Even 150 more cases of measles could cost public hospitals in the US $2.1 million, according to a new paper. The research shows that even small drops in the level of vaccinations can have big negative effects.
For a study out today in JAMA Pediatrics, researchers analyzed data from the Centers for Disease Control and Prevention, and estimated what could happen if vaccination rates keep dropping. Right now, 93 percent of kids ages two to 11 in the US are vaccinated against measles, mumps, and rubella. If that number dropped by 5 percent, it would lead to 150 more cases of measles. This might not sound like a lot, but it is actually a three-fold increase compared to the number of cases that exist now, and it could cost over $2 million from local and state public health institutions. (The cost covers things like lab analysis and transportation, for example.) The numbers would be even higher if they took into account people outside of that age range who aren’t vaccinated.

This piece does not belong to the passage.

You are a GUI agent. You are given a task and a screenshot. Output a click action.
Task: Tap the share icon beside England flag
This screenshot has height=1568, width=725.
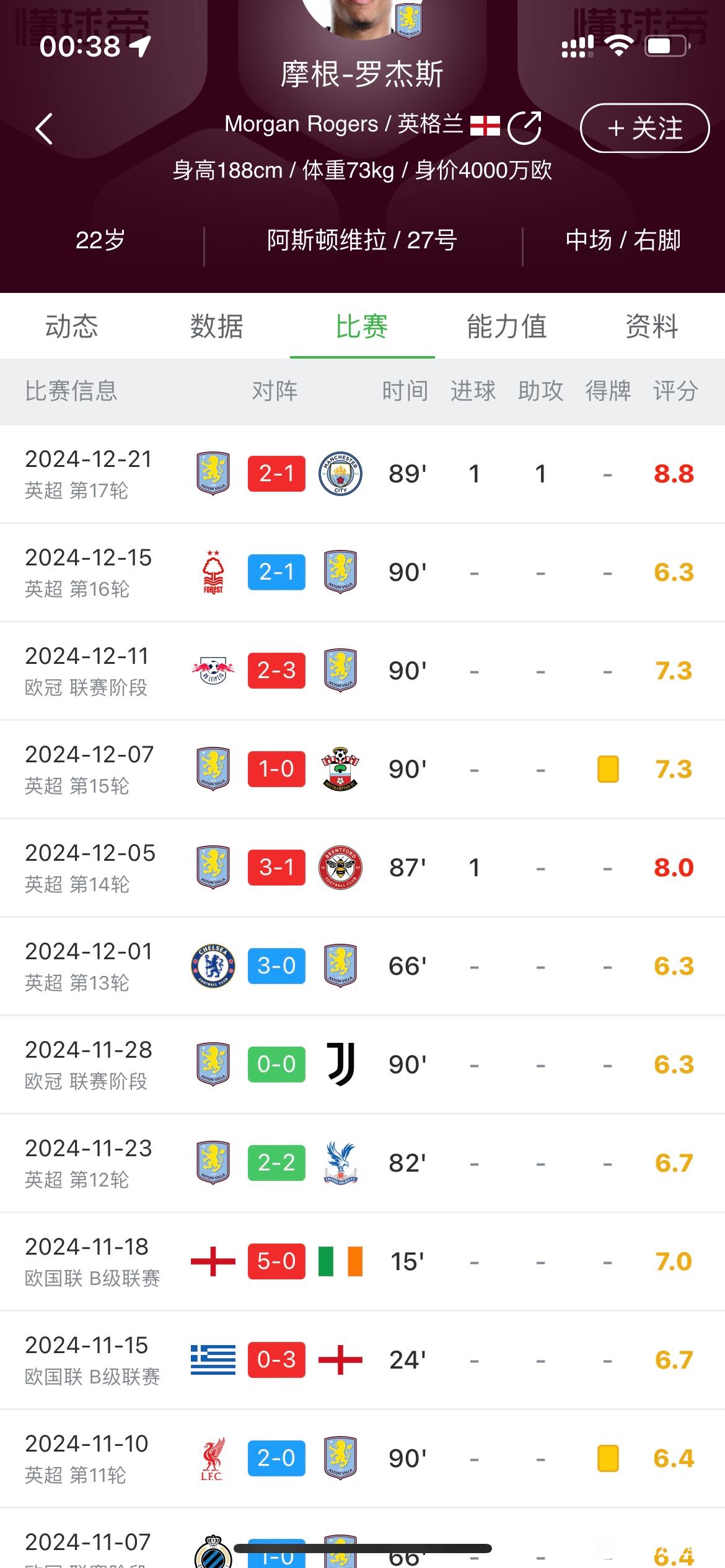(524, 128)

Measles is a highly infectious viral infection that can cause everything from a red trash to brain inflammation. Though two doses of the MMR vaccine is about 97 percent effective in getting rid of the disease, vaccination rates are dropping, in part due to states that allow religious and philosophical exemptions. As a result, there have been outbreaks — just as we thought we had eradicated measles from the Americas. Notably, Minnesota has grappled with 73 cases this year, due largely to people who don’t vaccinate their children because they wrongly believe a debunked theory that vaccination causes autism.
The authors conclude that these results highlight just how important it is to take vaccination seriously, and suggest that politicians consider removing the “personal belief” exemption that is letting people opt out.